# Kuiu camo?



## #1DEER 1-I (Sep 10, 2007)

Just wondering what everyone's thoughts are on it? I bow hunt a lot, does anyone know how well it works for concealment? And it's fairly pricey is the quality worth the price?


----------



## hemionus (Aug 23, 2009)

Of all the technical type camo clothing they all are fairly similar in materials used so with that said I would think they are similar in quality IMO. I haven't used Kuiu much but I got a bunch of the kryptek and love it. Love the pattern and military background of the company.


----------



## MuscleWhitefish (Jan 13, 2015)

I have it and I like it all that I have bought with the exception of the t-shirt that I bought off the Teton line.

That shirt wouldn't probably be bad, if I didn't already have their merino wool base layer.

I prefer the Chinook Jacket and Pants for most hunting applications. I do not have the tiberon series, but I imagine that would be probably the best for an early season bow hunt. Chinook wouldn't be a bad option either.

The issue with Kuiu isn't quality it is availability.

As far as concealment, it works well at breaking up your outline. I am a believer that the only camouflage that can keep you concealed in every environment is a ghillie suit with the natural vegetation in the area.

Modern camouflage patterns are less about blending in and more about making you look like nothing at all.

Making you look like nothing at all will work in every environment along as your movement is not caught.

This video series runs through 8 different patterns 




Older patterns make people look like big back blobs at distances, the newer patterns don't do it as much.

Let me recap - The reason that you would buy premium camouflage should be based on the performance of the gear more than the pattern itself. I like Kuiu and others will like First Lite/Sitka more, but they will all work about the same.


----------



## hemionus (Aug 23, 2009)

MuscleWhitefish said:


> The issue with Kuiu isn't quality it is availability.


I forgot about availability.
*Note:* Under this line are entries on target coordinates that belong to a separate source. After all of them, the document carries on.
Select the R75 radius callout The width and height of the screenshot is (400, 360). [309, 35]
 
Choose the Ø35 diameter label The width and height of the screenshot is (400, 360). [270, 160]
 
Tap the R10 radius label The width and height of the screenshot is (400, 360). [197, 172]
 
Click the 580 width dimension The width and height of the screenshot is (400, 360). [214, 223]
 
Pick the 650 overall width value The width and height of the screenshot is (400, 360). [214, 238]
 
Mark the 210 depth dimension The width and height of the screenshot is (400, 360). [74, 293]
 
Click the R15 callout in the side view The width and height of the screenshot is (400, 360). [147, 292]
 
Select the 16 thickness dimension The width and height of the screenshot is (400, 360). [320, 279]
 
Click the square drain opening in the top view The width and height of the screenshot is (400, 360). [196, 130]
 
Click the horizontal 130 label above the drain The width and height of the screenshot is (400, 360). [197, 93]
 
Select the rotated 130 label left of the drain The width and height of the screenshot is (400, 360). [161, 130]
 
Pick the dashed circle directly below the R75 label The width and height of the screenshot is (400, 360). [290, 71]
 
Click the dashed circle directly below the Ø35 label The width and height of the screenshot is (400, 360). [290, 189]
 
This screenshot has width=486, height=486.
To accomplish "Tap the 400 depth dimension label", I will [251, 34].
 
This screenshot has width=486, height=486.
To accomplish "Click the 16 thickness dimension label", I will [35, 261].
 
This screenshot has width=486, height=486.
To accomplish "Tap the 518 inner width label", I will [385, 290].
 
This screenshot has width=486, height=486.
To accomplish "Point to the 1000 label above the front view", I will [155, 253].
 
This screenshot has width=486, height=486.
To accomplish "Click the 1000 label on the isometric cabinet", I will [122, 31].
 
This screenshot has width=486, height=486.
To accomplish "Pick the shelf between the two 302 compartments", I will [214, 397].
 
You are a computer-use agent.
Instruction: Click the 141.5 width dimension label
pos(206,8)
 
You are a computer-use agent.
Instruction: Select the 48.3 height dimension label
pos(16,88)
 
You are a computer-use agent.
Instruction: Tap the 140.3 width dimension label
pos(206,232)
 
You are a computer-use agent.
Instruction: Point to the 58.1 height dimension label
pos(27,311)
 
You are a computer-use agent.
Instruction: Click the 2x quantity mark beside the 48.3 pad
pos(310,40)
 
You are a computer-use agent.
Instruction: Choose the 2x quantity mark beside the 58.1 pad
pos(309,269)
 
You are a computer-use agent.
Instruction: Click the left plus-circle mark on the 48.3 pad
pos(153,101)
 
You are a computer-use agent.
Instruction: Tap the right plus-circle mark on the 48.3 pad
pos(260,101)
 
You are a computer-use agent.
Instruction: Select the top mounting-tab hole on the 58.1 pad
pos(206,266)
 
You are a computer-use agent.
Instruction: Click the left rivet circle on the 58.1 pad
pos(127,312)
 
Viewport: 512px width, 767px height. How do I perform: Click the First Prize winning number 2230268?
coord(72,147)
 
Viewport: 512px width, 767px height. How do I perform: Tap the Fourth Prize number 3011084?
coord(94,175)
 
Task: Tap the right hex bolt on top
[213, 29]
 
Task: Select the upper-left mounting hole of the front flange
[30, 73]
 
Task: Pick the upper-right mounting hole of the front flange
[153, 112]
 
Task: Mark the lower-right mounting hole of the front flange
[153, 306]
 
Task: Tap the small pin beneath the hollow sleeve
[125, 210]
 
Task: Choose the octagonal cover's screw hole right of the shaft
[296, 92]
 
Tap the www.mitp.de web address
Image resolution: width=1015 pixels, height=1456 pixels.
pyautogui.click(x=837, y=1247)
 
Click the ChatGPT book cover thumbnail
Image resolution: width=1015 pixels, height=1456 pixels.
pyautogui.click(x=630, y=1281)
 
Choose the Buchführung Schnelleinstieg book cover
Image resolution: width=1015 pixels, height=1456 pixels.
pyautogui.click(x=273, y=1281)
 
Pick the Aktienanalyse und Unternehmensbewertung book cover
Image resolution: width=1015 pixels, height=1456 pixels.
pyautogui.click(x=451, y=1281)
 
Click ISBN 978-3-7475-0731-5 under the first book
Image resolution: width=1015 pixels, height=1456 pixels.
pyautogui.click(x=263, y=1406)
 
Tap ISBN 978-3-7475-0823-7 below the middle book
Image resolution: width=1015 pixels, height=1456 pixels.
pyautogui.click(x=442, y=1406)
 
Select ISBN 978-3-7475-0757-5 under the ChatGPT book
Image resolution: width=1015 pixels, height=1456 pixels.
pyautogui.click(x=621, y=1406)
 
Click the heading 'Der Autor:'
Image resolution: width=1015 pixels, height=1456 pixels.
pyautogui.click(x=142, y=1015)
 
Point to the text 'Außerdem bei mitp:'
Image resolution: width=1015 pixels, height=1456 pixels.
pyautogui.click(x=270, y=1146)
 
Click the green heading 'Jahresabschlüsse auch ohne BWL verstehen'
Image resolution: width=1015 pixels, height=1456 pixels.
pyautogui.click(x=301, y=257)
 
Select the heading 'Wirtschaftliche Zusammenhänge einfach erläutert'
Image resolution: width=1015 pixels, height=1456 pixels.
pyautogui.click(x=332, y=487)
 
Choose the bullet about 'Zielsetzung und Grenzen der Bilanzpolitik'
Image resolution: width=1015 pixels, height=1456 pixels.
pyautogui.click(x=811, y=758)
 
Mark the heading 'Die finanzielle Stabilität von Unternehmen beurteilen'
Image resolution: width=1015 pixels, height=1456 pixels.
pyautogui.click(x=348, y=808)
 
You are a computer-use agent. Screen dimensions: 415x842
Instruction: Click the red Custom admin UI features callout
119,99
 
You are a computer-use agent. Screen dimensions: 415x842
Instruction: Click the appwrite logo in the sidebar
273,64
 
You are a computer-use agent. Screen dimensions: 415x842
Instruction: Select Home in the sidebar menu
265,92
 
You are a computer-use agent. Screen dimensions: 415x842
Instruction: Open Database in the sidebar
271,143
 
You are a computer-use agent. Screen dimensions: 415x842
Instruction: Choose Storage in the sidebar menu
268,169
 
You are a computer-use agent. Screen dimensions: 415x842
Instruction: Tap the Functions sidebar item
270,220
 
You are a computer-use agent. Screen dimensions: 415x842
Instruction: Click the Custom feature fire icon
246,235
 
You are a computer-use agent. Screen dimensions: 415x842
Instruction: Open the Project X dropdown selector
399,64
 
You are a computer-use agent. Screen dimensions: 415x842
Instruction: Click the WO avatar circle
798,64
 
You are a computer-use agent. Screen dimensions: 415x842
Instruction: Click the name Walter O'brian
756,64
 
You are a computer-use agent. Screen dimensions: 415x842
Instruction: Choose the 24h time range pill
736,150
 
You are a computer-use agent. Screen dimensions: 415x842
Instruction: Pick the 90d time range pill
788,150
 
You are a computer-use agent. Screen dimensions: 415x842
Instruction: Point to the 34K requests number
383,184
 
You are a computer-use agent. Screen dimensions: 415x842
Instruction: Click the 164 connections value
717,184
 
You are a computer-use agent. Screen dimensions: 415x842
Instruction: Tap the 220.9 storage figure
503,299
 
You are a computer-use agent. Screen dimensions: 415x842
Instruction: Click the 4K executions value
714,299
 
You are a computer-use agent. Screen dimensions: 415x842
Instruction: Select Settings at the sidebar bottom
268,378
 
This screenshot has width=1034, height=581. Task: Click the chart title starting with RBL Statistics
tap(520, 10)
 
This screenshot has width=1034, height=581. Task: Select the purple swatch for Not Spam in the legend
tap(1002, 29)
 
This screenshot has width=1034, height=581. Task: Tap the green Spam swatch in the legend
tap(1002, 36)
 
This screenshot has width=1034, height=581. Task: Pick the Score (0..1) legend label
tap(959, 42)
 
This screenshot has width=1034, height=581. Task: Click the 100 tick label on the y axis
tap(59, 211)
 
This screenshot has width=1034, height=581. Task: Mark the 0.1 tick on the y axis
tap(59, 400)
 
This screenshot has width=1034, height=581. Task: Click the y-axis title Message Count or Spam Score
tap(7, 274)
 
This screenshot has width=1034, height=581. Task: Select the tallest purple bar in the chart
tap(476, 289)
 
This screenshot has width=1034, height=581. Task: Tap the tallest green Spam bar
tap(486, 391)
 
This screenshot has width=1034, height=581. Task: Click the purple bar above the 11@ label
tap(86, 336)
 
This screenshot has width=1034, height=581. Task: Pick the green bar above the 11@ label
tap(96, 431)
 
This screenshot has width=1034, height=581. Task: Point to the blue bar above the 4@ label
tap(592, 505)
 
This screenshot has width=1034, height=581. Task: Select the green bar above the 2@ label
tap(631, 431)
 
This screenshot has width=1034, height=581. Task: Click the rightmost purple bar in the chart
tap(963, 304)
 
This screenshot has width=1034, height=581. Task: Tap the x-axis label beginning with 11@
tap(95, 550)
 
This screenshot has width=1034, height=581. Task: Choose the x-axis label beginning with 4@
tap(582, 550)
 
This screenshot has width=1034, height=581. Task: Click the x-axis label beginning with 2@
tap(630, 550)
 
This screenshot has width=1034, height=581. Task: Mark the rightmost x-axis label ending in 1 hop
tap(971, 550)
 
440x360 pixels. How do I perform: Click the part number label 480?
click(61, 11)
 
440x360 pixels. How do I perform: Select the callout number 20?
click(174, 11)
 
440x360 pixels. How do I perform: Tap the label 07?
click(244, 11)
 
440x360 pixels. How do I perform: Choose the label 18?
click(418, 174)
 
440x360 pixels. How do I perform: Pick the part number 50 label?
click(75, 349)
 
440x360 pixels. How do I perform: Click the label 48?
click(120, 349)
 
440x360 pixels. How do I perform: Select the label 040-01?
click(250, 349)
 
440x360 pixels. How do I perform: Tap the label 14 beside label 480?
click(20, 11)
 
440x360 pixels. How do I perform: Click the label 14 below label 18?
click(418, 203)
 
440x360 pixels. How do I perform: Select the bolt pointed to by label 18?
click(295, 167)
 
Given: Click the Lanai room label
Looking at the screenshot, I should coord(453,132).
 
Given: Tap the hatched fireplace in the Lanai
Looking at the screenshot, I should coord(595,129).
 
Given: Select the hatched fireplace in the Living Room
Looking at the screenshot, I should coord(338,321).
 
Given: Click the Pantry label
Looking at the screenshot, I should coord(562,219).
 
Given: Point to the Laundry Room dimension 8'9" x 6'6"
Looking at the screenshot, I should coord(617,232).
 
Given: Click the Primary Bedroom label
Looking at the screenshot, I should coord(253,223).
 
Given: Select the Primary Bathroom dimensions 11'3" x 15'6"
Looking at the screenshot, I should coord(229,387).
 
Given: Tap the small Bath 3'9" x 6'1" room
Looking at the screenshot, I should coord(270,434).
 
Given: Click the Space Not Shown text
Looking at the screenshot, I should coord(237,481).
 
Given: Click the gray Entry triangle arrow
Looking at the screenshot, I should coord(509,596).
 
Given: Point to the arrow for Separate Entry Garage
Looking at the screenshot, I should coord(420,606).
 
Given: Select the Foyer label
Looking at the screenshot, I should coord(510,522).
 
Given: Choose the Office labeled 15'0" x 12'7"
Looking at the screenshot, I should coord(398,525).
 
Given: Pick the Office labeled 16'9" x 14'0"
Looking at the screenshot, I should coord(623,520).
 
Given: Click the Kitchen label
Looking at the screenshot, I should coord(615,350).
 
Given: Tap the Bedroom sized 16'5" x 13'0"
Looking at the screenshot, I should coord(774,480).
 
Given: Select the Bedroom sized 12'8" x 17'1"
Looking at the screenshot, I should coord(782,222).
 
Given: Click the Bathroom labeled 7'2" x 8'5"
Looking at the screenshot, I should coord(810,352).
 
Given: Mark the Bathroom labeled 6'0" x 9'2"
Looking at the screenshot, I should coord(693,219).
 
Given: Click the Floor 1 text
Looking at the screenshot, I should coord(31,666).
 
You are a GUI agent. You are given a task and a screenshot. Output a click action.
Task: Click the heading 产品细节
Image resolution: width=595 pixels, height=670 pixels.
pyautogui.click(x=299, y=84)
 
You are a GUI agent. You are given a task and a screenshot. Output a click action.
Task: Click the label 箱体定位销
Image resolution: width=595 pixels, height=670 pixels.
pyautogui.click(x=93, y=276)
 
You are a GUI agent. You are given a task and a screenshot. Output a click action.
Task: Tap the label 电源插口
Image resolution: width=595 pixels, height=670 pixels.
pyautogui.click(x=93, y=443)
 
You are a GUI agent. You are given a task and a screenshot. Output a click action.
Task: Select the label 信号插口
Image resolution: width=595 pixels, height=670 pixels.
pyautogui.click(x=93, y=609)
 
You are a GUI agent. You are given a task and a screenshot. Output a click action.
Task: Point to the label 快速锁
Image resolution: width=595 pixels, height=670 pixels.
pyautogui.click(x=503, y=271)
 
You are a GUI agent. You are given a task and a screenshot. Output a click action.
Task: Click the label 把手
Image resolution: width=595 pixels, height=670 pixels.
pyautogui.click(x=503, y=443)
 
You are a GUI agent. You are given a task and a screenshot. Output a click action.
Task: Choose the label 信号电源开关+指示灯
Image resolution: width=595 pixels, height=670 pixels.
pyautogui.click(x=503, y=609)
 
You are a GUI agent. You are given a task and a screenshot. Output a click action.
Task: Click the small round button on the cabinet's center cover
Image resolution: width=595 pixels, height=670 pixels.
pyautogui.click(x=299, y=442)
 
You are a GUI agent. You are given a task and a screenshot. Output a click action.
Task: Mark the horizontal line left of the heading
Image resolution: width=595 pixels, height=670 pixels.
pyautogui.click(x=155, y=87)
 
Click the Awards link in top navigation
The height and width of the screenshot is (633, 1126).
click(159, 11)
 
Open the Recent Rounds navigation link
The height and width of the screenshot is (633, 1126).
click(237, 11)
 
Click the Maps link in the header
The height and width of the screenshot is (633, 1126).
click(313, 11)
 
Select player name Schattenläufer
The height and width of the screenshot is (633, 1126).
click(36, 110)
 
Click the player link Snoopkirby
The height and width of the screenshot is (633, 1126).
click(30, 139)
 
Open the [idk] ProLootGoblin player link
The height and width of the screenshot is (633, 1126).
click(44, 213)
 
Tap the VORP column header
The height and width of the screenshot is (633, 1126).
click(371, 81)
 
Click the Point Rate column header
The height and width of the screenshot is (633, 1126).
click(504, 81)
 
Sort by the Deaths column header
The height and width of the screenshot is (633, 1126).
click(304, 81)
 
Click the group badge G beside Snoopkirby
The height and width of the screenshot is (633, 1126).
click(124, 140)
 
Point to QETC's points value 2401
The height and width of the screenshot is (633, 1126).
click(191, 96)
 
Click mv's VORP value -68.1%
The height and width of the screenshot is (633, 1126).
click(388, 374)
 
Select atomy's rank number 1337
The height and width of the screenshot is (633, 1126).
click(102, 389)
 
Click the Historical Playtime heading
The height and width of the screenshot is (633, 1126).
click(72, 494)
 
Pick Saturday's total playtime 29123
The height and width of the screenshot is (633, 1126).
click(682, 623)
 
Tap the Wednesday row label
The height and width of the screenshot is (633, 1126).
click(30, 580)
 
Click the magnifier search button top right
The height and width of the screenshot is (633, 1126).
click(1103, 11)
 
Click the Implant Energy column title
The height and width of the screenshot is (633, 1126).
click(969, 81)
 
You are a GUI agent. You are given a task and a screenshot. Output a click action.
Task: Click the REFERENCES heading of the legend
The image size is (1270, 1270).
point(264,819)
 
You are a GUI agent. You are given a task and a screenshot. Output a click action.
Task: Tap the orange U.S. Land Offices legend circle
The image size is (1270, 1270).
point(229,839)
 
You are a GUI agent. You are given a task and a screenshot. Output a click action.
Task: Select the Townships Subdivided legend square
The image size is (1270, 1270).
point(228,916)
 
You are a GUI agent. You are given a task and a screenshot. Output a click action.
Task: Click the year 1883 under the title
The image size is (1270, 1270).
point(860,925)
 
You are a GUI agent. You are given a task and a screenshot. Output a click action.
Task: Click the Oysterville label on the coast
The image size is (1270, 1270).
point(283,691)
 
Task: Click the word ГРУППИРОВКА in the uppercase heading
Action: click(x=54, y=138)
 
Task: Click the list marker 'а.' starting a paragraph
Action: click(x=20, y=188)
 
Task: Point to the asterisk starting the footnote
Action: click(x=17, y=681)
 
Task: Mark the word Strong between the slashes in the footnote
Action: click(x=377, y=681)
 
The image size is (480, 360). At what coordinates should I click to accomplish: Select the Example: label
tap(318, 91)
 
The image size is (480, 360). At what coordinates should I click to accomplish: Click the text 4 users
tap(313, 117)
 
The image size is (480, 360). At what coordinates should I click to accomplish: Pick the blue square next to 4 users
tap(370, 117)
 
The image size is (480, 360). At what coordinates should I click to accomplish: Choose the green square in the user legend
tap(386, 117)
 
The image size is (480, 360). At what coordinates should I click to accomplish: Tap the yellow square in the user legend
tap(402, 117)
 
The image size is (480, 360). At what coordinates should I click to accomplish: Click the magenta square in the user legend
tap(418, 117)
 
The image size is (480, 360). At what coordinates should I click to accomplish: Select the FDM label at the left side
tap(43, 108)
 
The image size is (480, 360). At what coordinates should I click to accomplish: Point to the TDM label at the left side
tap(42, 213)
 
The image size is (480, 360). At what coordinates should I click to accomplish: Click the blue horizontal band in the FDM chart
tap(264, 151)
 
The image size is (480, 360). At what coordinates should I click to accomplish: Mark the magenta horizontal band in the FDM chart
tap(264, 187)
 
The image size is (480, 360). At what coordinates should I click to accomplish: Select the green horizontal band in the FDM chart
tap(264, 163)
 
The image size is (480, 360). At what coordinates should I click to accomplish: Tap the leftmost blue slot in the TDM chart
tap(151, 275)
That is one of Kuiu's biggest turn-offs for some people.


----------



## swampfox (Dec 30, 2014)

I have several kuiu items and love them all. Their quality is top notch and the fit really seems to fit my build. I have the vias pattern and it seems to work well but as others have said I wouldn't buy it for the pattern. It's top quality gear at slightly lower prices than Sitka with some availability issues, though they have been improving in that area.


----------



## #1DEER 1-I (Sep 10, 2007)

Thanks for the help guys


----------